Ape Town: Ausschnitt des Titels, Foto von Piatnik

Schafft Reiner Knizia den nächsten Erfolgshit? Im Spiel Ape Town, 2025 bei Piatnik erschienen, sind die Affen los. Und das im wahrsten Sinne des Wortes. Ganze Affengangs versuchen, sich schlau in der Stadt zu platzieren, um die besten Bananenumschlagsplätze zu regieren.

Unsere Wertung zu Ape Town

Einfach Gebiete erobern

Wirkliche Auseinandersetzungen gibt es allerdings nicht. Nach und nach legen wir in diesem Area-Control-Spiel Plättchen unterschiedlicher Affenrassen auf die verschiedenen Stadtviertel. Je nach gelegter Rasse erhält man entweder eine bestimmte Anzahl an Punkten für angrenzende Bananenumschlagplätze oder aber sichert sich einen Vorteil in der Endwertung eines Stadtviertels.

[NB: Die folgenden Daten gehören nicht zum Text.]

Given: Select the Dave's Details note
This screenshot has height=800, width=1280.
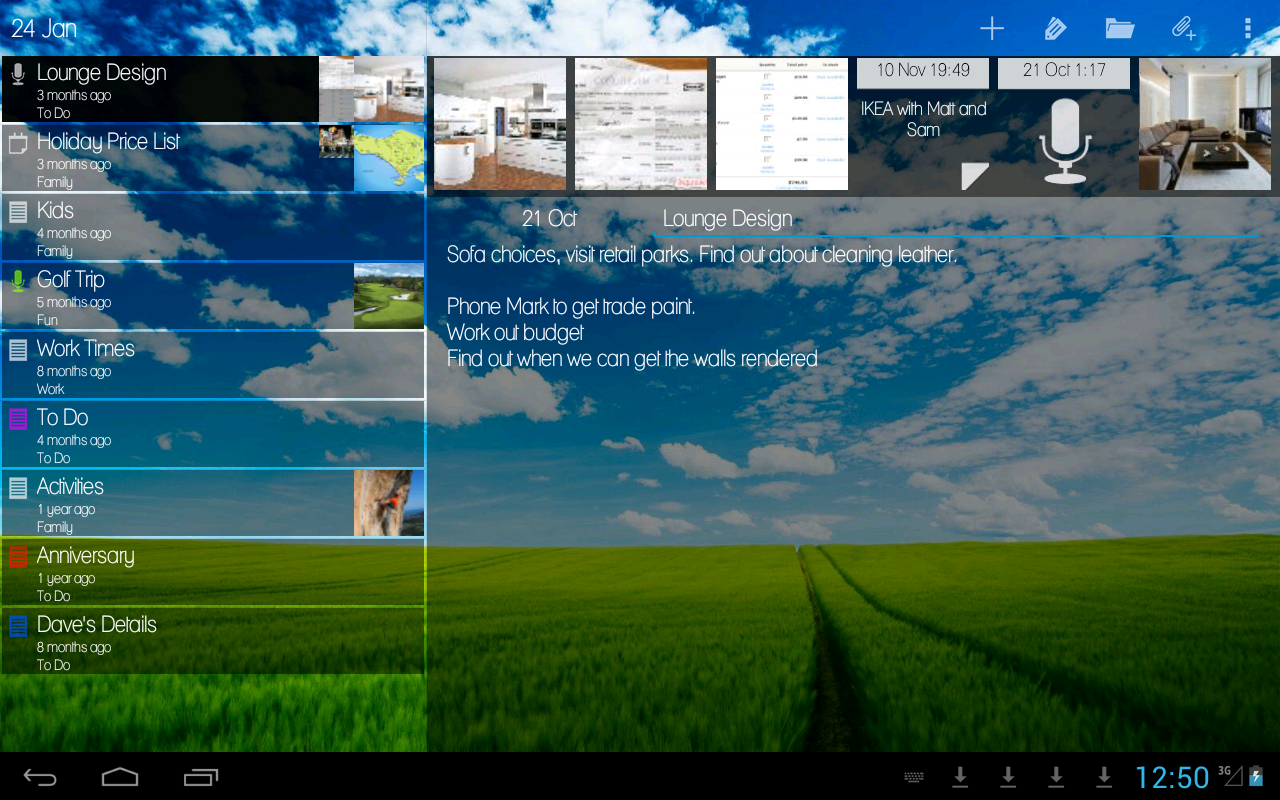Looking at the screenshot, I should [160, 642].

Ape Town: Detail von Spielbrett und Material, Foto von Piatnik

Einigen Affen reichen die Umschlagplätze für Bananen nicht aus. Wer diese schlau setzt, wird von den umliegenden Affen ebenfalls mit Punkten belohnt.

Die zu legenden Plättchen befinden sich rings um das Spielfeld verteilt. Benötigt man ein späteres Plättchen, so muss man alle vorhergehenden Plättchen mit einem Geldbündel bezahlen. Diese kommen demjenigen zu Gute, der sich für diese Plättchen entscheidet.

Ape Town enttäuscht

Gesellschaftsspiel Ape Town: Schachtel, Foto von Piatnik

Dass Ape Town ein neuer Spielehit oder gar Klassiker wird, wage ich zu bezweifeln. Es ist ein solides Spiel, läuft flüssig, lässt keine Regelfragen offen und ist als Familienspiel für fast jeden erlernbar.

Wirklich innovative Mechaniken birgt Ape Town jedoch nicht. Das Thema ist eher Mittel zum Zweck und eine wirkliche Abwechslung in der Spielhandlung gibt es nicht. In unseren Spielrunden wirkte das Spiel oft schnell monoton und konnte weder die Familienspieler noch Kennerspieler so recht überzeugen.